* **Click-target data**
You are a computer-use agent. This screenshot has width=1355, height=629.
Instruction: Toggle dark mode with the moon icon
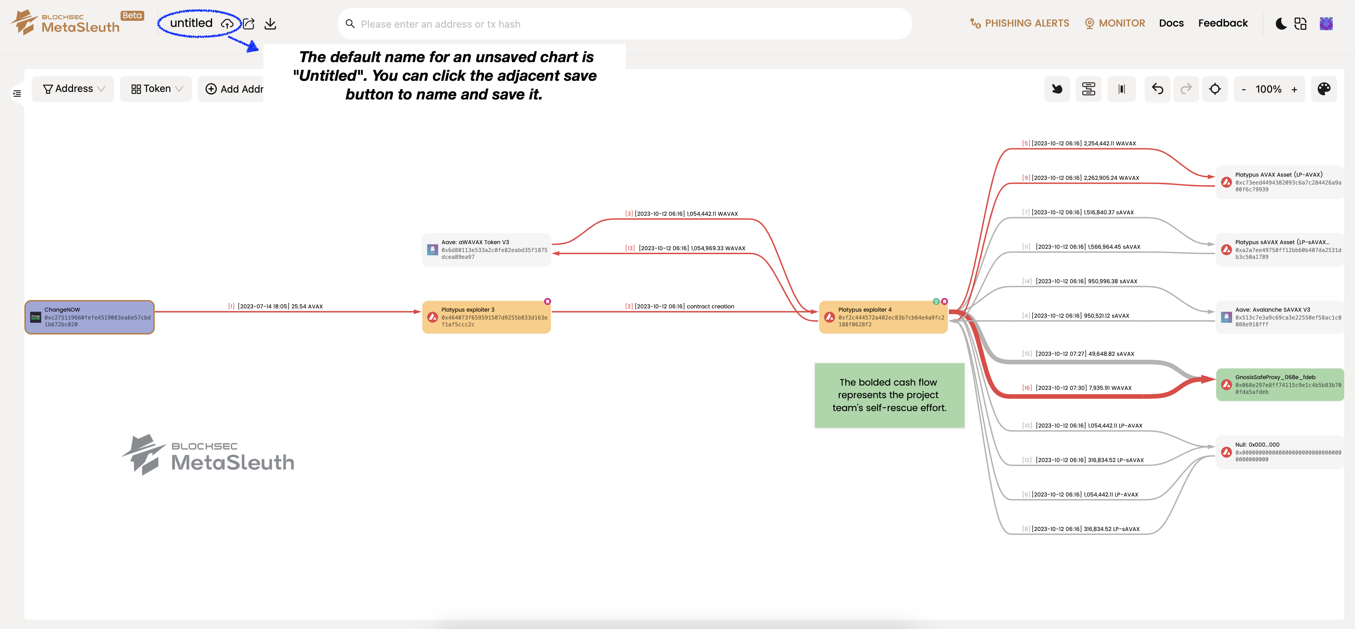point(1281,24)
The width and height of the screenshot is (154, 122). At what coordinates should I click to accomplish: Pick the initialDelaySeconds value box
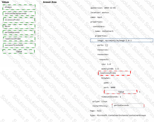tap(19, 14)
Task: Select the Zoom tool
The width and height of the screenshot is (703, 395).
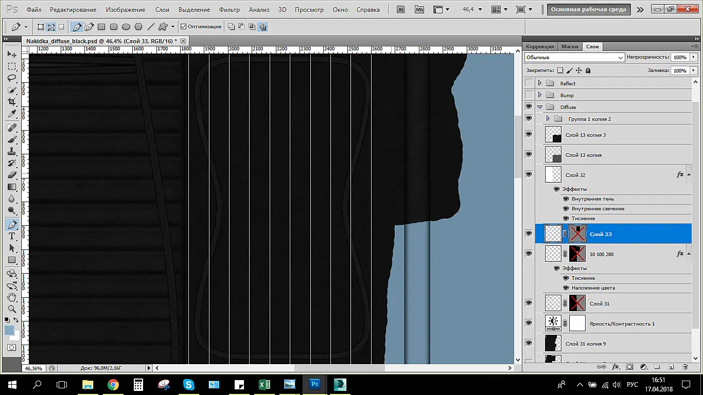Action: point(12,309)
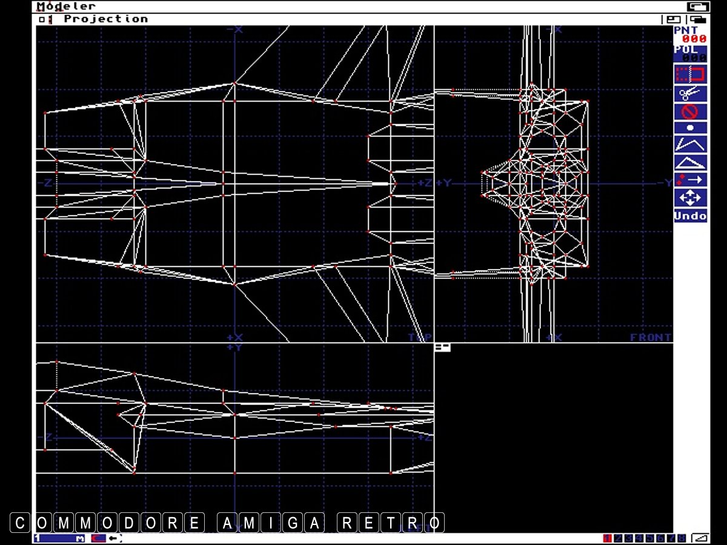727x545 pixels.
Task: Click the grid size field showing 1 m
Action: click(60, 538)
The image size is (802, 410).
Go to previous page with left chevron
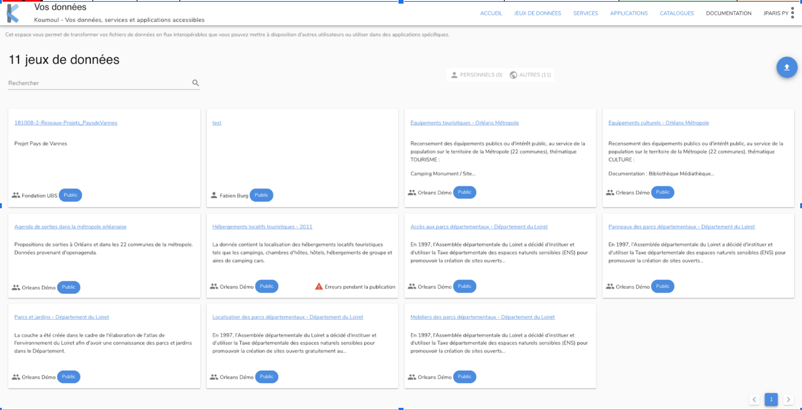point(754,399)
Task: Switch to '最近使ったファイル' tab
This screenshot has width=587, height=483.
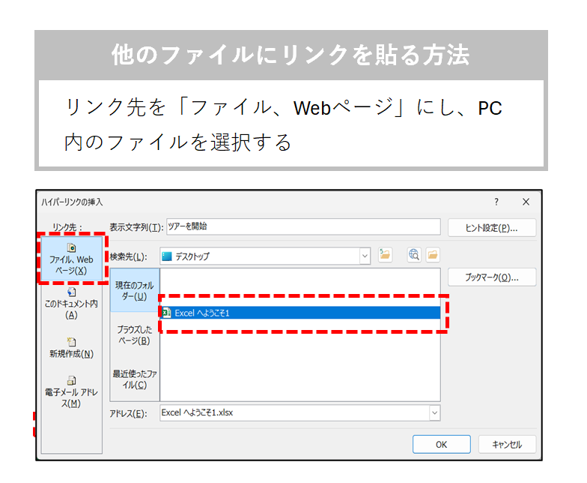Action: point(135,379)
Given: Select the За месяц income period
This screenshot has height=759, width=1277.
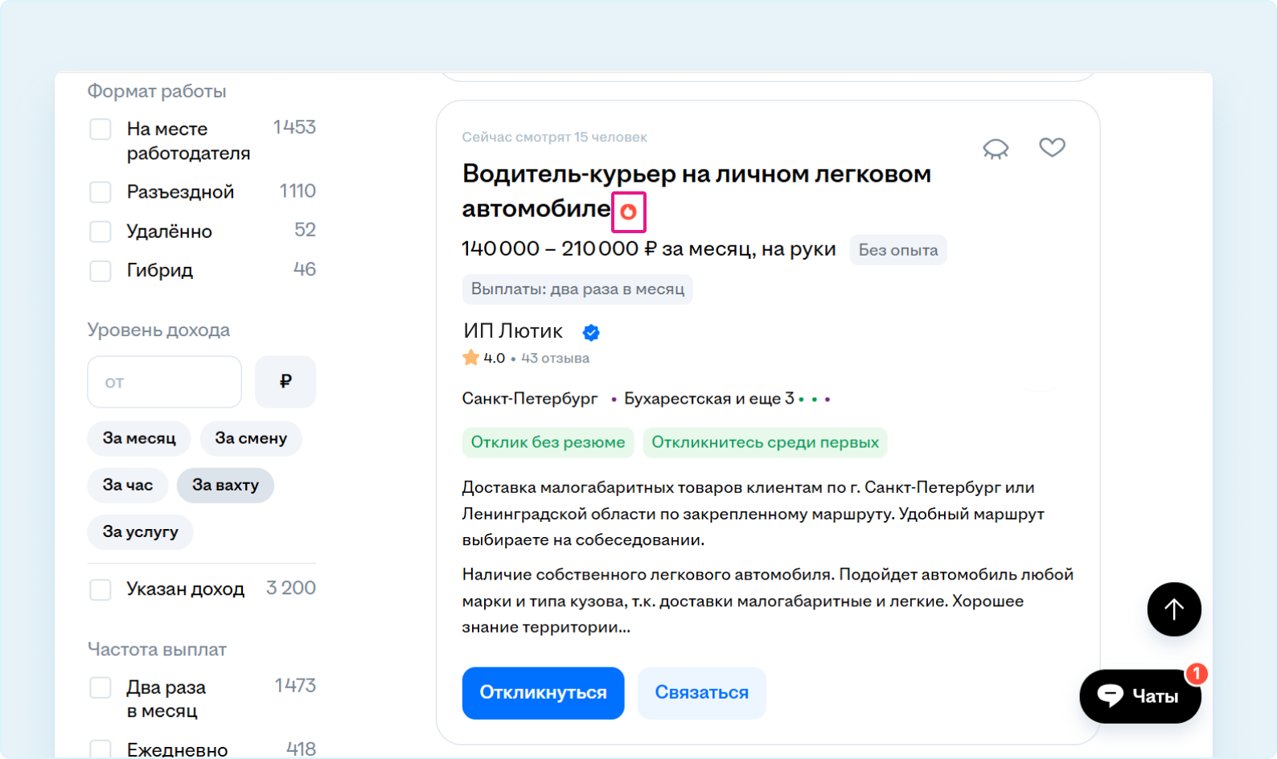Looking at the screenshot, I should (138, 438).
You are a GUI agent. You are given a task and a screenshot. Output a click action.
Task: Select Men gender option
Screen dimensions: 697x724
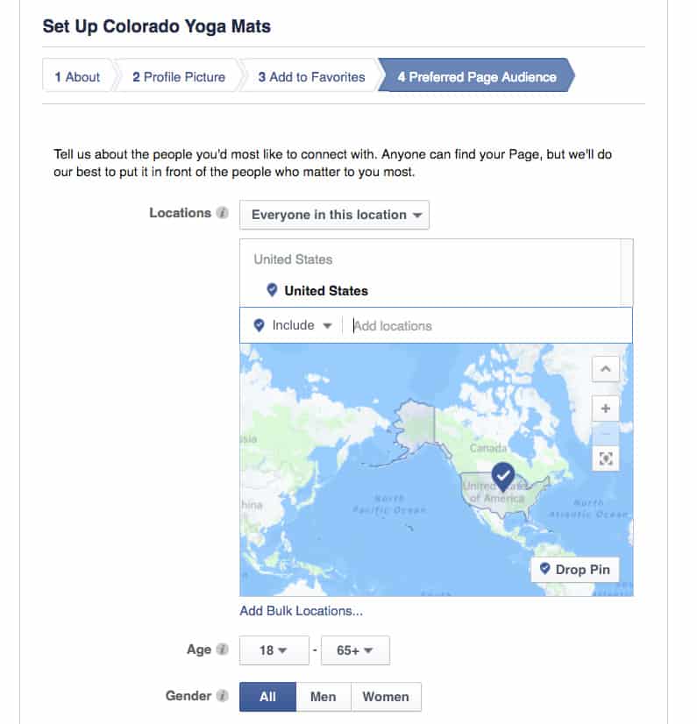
* * *
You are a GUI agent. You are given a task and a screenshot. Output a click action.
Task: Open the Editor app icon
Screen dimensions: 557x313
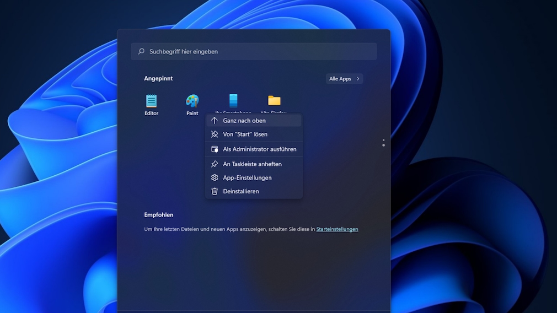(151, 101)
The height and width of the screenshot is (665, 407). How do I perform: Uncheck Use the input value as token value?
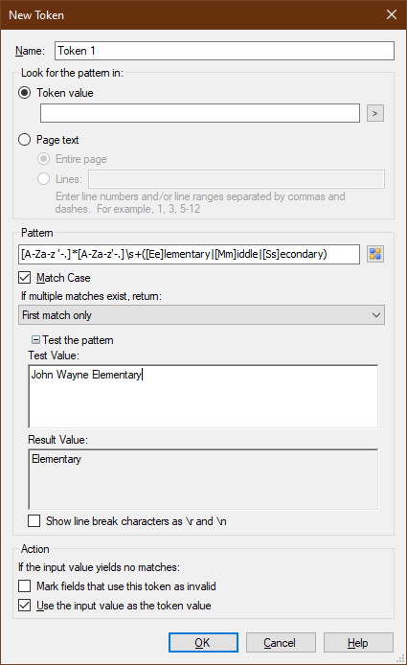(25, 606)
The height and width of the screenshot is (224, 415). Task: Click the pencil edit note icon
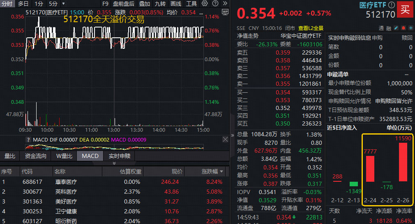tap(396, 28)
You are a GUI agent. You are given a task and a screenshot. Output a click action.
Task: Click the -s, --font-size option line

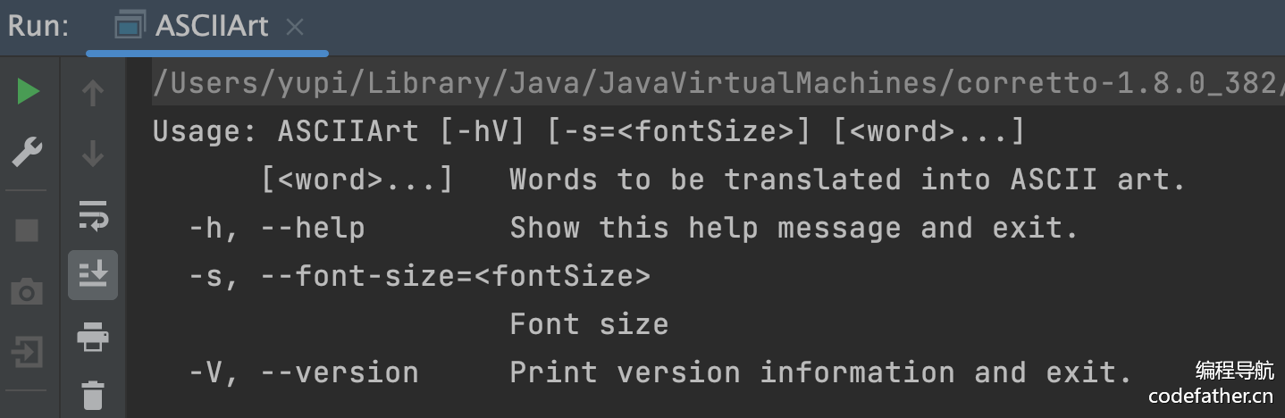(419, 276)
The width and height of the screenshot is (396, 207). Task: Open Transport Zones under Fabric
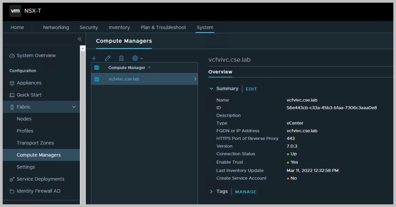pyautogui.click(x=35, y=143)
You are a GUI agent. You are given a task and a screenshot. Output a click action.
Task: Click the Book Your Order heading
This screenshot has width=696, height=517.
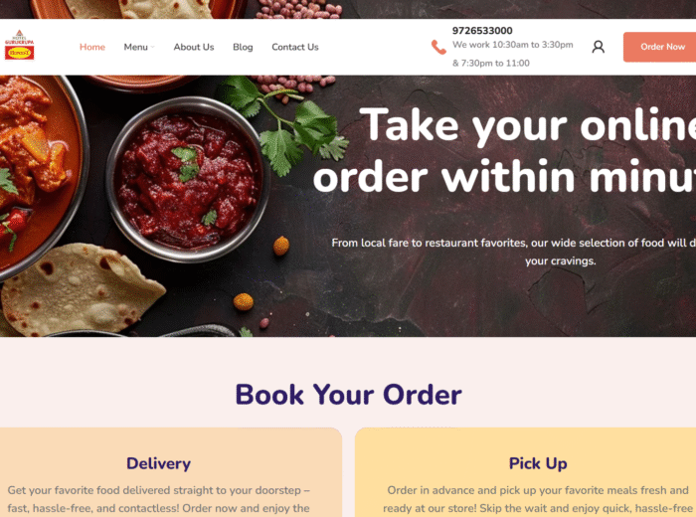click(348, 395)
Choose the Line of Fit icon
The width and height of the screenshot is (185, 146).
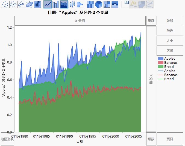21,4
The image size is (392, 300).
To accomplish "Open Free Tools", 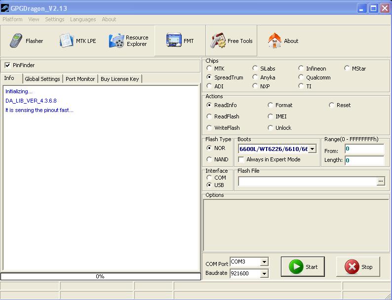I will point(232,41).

* **Problem description**
From the data above, pull out each line that contains the word "image".

* **Response to this exercise**
The image size is (802, 410).
The image size is (392, 300).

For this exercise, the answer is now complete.